The objection to theology thus mentioned and answered is expressed in the words of Sir William Hamilton, Metaphysics, 44, 531—“Faith—belief—is the organ by which we apprehend what is beyond our knowledge.” But science is knowledge, and what is beyond our knowledge cannot be matter for science. Pres. E. G. Robinson says well, that knowledge and faith cannot be severed from one another, like bulkheads in a ship, the first of which may be crushed in, while the second still keeps the vessel afloat. The mind is one,—“it cannot be cut in two with a hatchet.” Faith is not antithetical to knowledge,—it is rather a larger and more fundamental sort of knowledge. It is never opposed to reason, but only to sight. Tennyson was wrong when he wrote: “We have but faith: we cannot know; For knowledge is of things we see” (In Memoriam, Introduction). This would make sensuous phenomena the only objects of knowledge. Faith in supersensible realities, on the contrary, is the highest exercise of reason.
Sir William Hamilton consistently declares that the highest achievement of science is the erection of an altar “To the Unknown God.” This, however, is not the representation of Scripture. Cf. John 17:3—“this is life eternal, that they should know thee, the only true God”; and Jer. 9:24—“let him that glorieth glory in that he hath understanding and knoweth me.” For criticism of Hamilton, see H. B. Smith, Faith and Philosophy, 297-336. Fichte: “We are born in faith.” Even Goethe called himself a believer in the five senses. Balfour, Defence of Philosophic Doubt, 277-295, shows that intuitive beliefs in space, time, cause, substance, right, are presupposed in the acquisition of all other knowledge. Dove, Logic of the Christian Faith, 14—“If theology is to be overthrown because it starts from some primary terms and propositions, then all other sciences are overthrown with it.” Mozley, Miracles, defines faith as “unverified reason.” See A. H. Strong, Philosophy and Religion, 19-30.

▶ Exercise description:
For each statement, say whether it agrees with the passage on faith and knowledge. Answer yes or no and quote the words that decide it. (a) Faith is opposed to reason. (b) Fichte held that we are born in faith. (c) Tennyson was right to say that knowledge is of things we see. The data that comes after this text has nothing to do with it.

▶ Data:
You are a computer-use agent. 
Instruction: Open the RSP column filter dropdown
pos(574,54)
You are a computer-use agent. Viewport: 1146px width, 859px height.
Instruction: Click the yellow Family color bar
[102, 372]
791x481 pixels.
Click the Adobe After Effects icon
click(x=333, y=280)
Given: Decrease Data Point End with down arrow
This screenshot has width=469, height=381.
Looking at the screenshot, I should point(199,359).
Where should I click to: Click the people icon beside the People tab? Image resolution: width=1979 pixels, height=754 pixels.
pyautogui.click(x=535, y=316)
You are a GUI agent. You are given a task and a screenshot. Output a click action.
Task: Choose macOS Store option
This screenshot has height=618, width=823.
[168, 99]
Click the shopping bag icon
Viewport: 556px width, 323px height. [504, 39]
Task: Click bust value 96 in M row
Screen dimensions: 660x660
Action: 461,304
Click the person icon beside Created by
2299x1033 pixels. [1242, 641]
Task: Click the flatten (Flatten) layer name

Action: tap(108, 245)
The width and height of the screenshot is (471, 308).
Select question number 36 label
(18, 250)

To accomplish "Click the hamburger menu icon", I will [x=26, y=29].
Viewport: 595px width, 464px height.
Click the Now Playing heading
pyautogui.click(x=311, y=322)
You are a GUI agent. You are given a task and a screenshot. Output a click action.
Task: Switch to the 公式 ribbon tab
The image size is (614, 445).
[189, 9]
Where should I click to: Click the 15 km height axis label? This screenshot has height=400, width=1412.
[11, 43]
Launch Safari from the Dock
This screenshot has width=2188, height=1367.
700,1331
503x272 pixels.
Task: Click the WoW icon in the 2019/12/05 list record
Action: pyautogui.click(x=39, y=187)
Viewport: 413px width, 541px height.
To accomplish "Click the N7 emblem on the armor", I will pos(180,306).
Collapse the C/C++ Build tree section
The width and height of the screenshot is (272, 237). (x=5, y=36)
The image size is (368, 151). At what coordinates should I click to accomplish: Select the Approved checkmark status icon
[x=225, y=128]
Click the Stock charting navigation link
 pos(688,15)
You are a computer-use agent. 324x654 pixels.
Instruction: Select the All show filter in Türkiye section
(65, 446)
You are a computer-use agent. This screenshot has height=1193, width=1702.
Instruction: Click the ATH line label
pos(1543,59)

▶ Written answer:
(a) No: "It is never opposed to reason, but only to sight."
(b) Yes: "Fichte: “We are born in faith.”"
(c) No: "Tennyson was wrong when he wrote: “We have but faith: we cannot know; For knowledge is of things we see”"